Li chiamiamo “bamboccioni” e “mammoni”, ci lamentiamo del fatto che si comportano da eterni adolescenti pure quando entrano negli anta, ché di riuscire a schiodarli dalla casa dei genitori, più confortevole di un hotel 5 stelle, non se ne parla. Troppo comodo campare sugli altri, come fanno i parassiti. Eppure se tanti giovani italiani non diventano maturi mai e rinviano sine die decisioni e responsabilità, come quella di pagarsi da soli le bollette, la colpa è soprattutto degli adulti e di una società che, invece di favorirne la crescita, li preserva e li coccola e li giustifica e li pasce, trasformandoli in pappemolli: da soli sono persi e hanno difficoltà persino ad accendere un fornello per cucinare un uovo al tegamino.

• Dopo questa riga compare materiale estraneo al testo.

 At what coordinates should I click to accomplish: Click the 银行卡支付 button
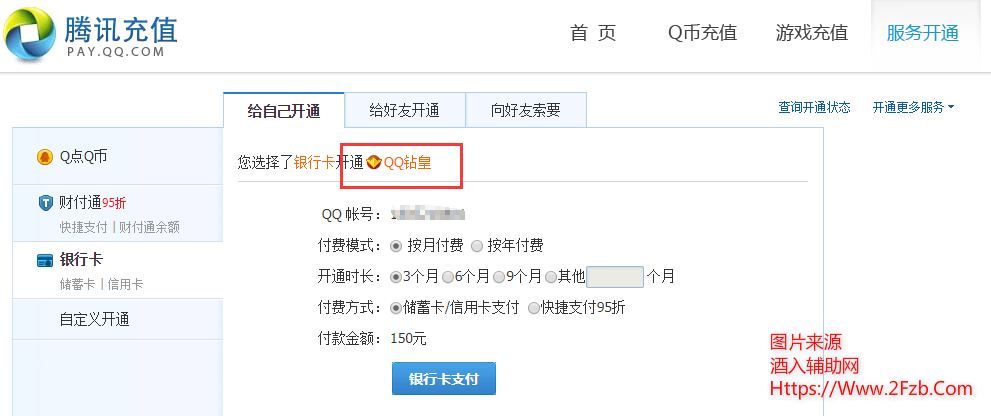click(x=443, y=379)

Codesta mentalità tipicamente italiana è talmente interiorizzata e sedimentata che conduce addirittura a sentenze che fanno accapponare la pelle a chi conserva miracolosamente un minimo di buonsenso. È accaduto a Torino: un padre, il quale si è dichiarato nullatenente e attualmente risulta addirittura disoccupato, è stato condannato a due mesi di galera per avere smesso da qualche annetto di versare ogni mese alla figlia, la quale ha un lavoretto, la somma di 258 euro. È stata la donna, che non è mica una bimbetta, avendo 33 anni e nessuna disabilità che la renda inabile alla fatica, a denunciare il babbo nel 2014, specificando che l’uomo aveva smesso di contribuire al suo sostentamento dal 2012, ossia quando la signorina era ventiseienne.

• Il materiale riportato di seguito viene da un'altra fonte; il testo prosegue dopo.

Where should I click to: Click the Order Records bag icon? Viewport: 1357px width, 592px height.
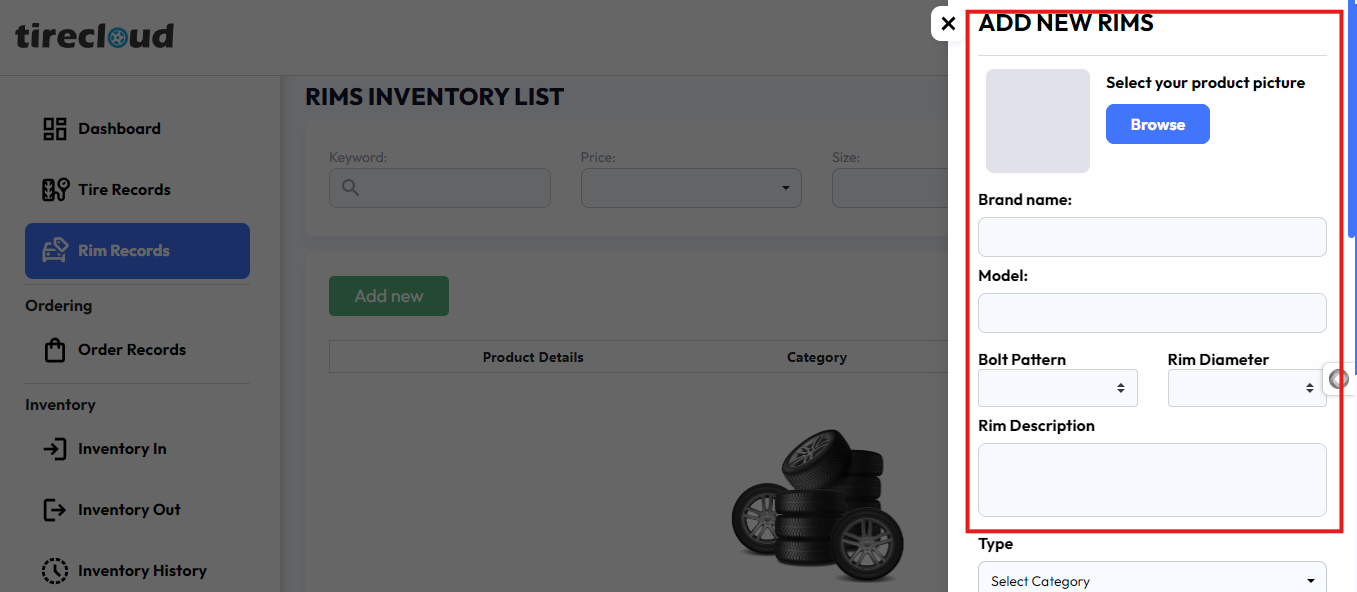pyautogui.click(x=54, y=350)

La domanda sorge spontanea: ma a 33 anni, come a 26 del resto, non è il caso di smetterla di pretendere le poppate e la paghetta da chi ci ha messi al mondo? Insomma, fino a quando su un padre ed una madre grava il dovere di provvedere materialmente ai discendenti e, soprattutto, è accettabile che codesto obbligo si protragga a vita, pure allorché il figlio diventa adulto ed il genitore versa in grave difficoltà economica, pena il ritrovarsi in gattabuia? Quando anche un tribunale riconosce ad un uomo ed una donna in buona salute e sopra i trent’anni il diritto di ricevere un assegno dal padre, si legittima, si appoggia e si avalla un atteggiamento di parassitismo sociale, il quale induce il soggetto a non darsi da fare per la propria esistenza e il proprio futuro, poiché tanto tocca a coloro che lo hanno concepito di provvedere al suo benessere, riempirgli il frigo e soddisfare i suoi capricci.

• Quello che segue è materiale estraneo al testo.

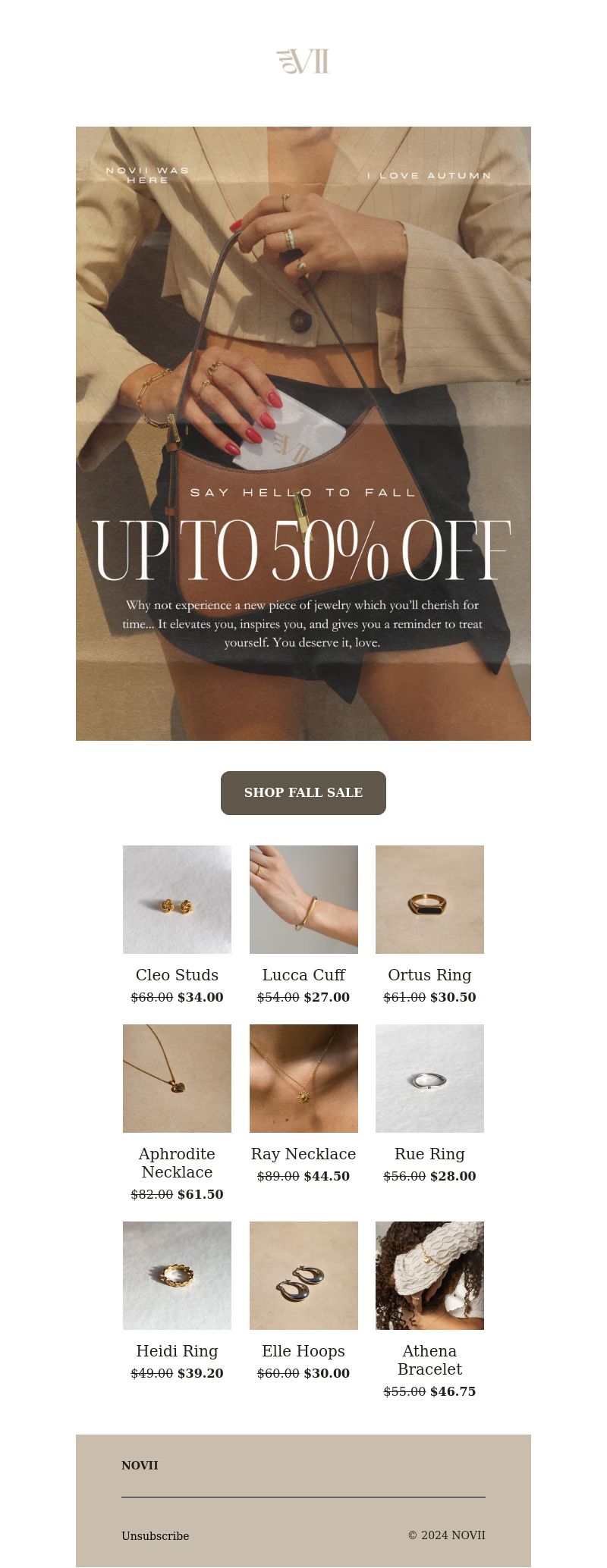
Task: Click the Ray Necklace product photo
Action: 304,1078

Ecco perché la sentenza del tribunale di Torino, a nostro avviso, è fortemente diseducativa non solo per la diretta interessata il cui babbo, secondo la giustizia, dovrà finire in cella alla stregua di un criminale, bensì per generazioni di giovani che, invece di essere riconoscenti a genitori che ne finanziano studi e passatempi, con arroganza esigeranno tutto ciò che ritengono sia loro dovuto e non fino alla laurea e all’inserimento lavorativo ma persino ben oltre. Una sentenza infatti crea un precedente, fa giurisprudenza, incide sui costumi, sulla civiltà, talvolta peggiorandola, anziché migliorandola come sarebbe opportuno.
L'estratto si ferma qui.